← NewsAll
Planets are observed forming into the most common types, super-Earths and sub-Neptunes.
Summary
Astronomers tracked four young planets around the 20-million-year-old star V1298 Tau, measured unusually low densities and modest masses using transits and transit-timing variations, and report the planets are losing atmospheres and are likely to contract into super-Earths and sub-Neptunes.
Content
An international team of astronomers has observed four young planets orbiting the 20-million-year-old star V1298 Tau and published the results in Nature. The planets appear very large in radius but were measured to have relatively low masses, producing very low bulk densities. Researchers used nearly a decade of ground- and space-based transit observations and transit-timing variations to determine the planets' orbits and to estimate their masses. These observations address a long-standing question about how the galaxy’s most common planets, those between Earth and Neptune in size, form and evolve.
Key findings:
- The host star V1298 Tau is about 20 million years old and carries four young, rapidly evolving planets.

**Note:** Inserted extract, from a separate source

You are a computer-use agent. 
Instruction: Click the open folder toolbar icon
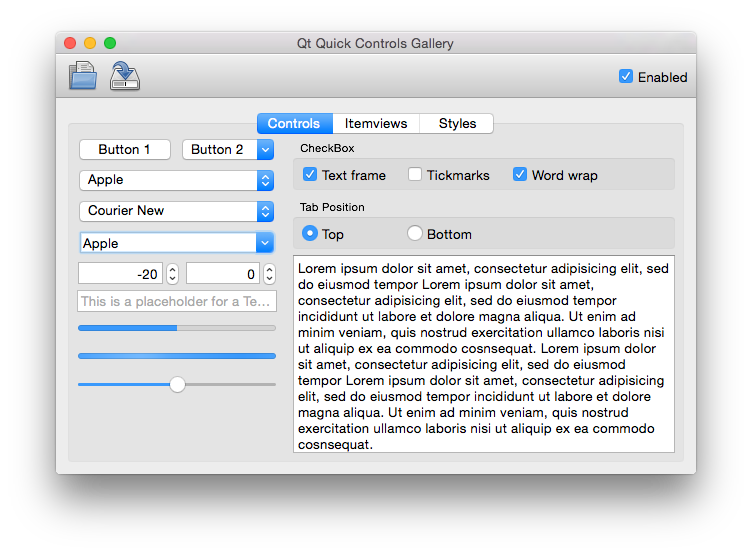(x=82, y=76)
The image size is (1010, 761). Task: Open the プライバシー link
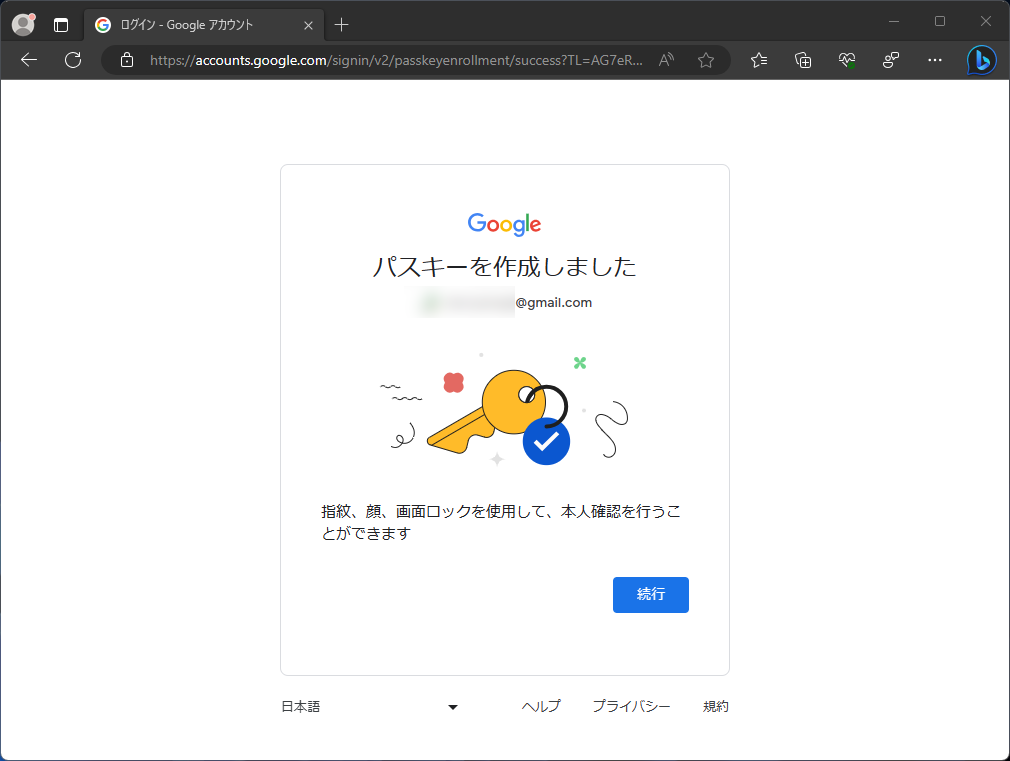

- The planets have radii roughly 5–10 times Earth’s radius but masses of only about 5–15 times Earth’s mass, yielding very low densities.
- Measurements relied on transits and transit-timing variations gathered from a network of ground- and space-based telescopes over nearly ten years.
- The planets have already lost substantial portions of their upper gaseous envelopes and show signs of continued atmospheric loss and contraction.
- The team reports these objects are likely the early-stage progenitors of the common mature super-Earth and sub-Neptune population.
Summary:
The reported measurements provide observational proof that some young, large-radius planets are extremely low-density and are actively losing atmospheres. The researchers say these planets are expected to shrink over billions of years into super-Earths and sub-Neptunes that are common around other stars. Undetermined at this time.